Fig. 1. WGR and approach.

Fig. 1

a, This research study involved reconstruction of 110 embryo genomes from 10 couples and comparison to the genome sequence of the born child. Twelve PRS models were computed from the born-child samples and the 10 corresponding reconstructed embryos and compared for concordance. b, WGR involves whole-genome sequencing (WGS) of prospective parents and single-nucleotide polymorphism (SNP) microarray genotyping of sibling embryos (Methods and Supplemental Note 1). Allele measurements at each SNP are color-coded based on the parental haplotype of origin illustrated in a. A combination of molecular and statistical/population-based techniques phase the parents’ chromosomes, infer the locations of meiotic recombination for each embryo and correct errors introduced in the process of testing single-cell or few-cell embryo biopsies (Methods).

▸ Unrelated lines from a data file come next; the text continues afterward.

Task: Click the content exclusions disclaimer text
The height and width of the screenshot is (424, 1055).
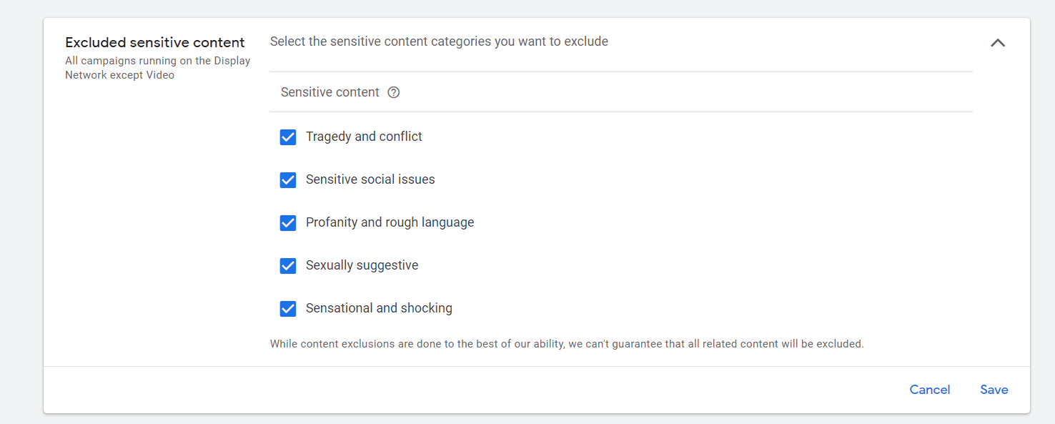Action: pos(566,343)
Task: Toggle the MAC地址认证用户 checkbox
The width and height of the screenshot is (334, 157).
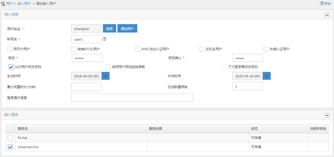Action: pyautogui.click(x=138, y=49)
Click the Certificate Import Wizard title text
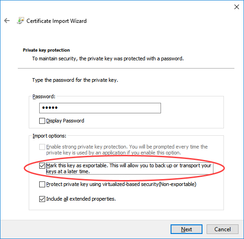Image resolution: width=244 pixels, height=239 pixels. coord(57,21)
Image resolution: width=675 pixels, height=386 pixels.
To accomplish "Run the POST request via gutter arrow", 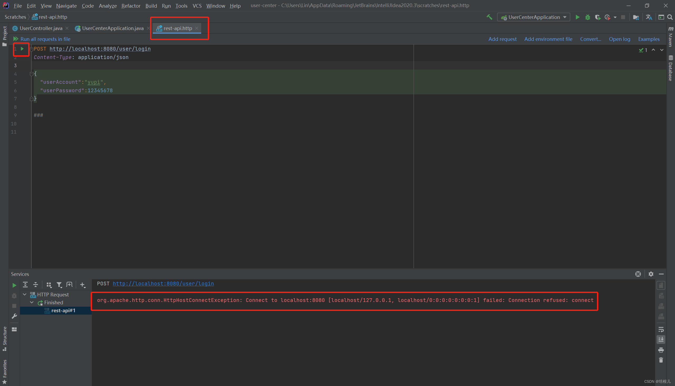I will [x=22, y=49].
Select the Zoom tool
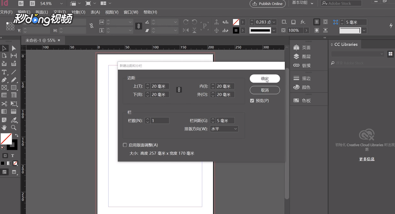This screenshot has width=395, height=214. click(13, 128)
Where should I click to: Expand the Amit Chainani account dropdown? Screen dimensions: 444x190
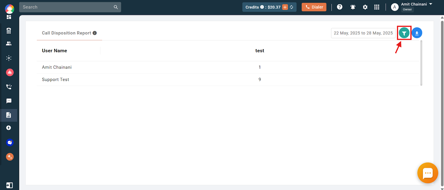[x=431, y=4]
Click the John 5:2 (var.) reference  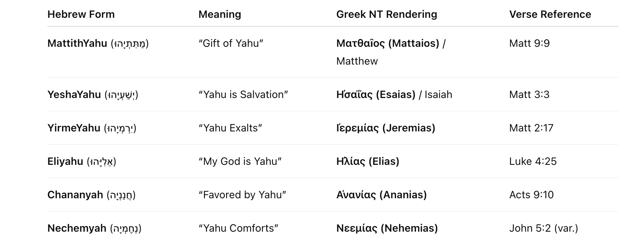[x=543, y=228]
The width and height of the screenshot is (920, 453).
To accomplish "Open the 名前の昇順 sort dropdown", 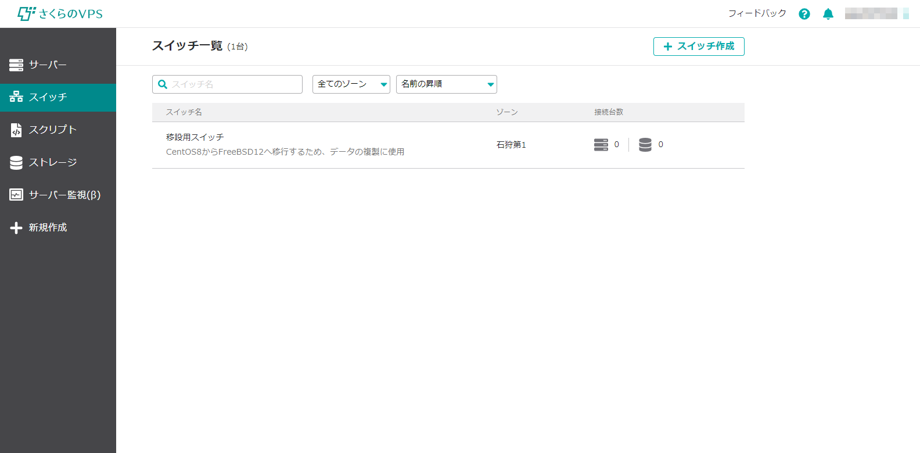I will [446, 84].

Reconstructed embryo whole genomes are used to predict common disease risk by calculating PRSs and inferring the inheritance of rare variants with high impact on disease risk. c, Performance by comparing genotypes from WGR with the born child’s DNA shows genotype accuracies ranging from 99.0% to 99.4% at sites used in polygenic prediction in day-5 embryos and 97.2% to 99.1% in day-3 embryos. Case 1 includes only day-3 embryos, and case 2 includes both day-3 and day-5 embryos. All other cases included day-5 embryos only. Statistics are subdivided by genotype (heterozygous or homozygous) in the born child.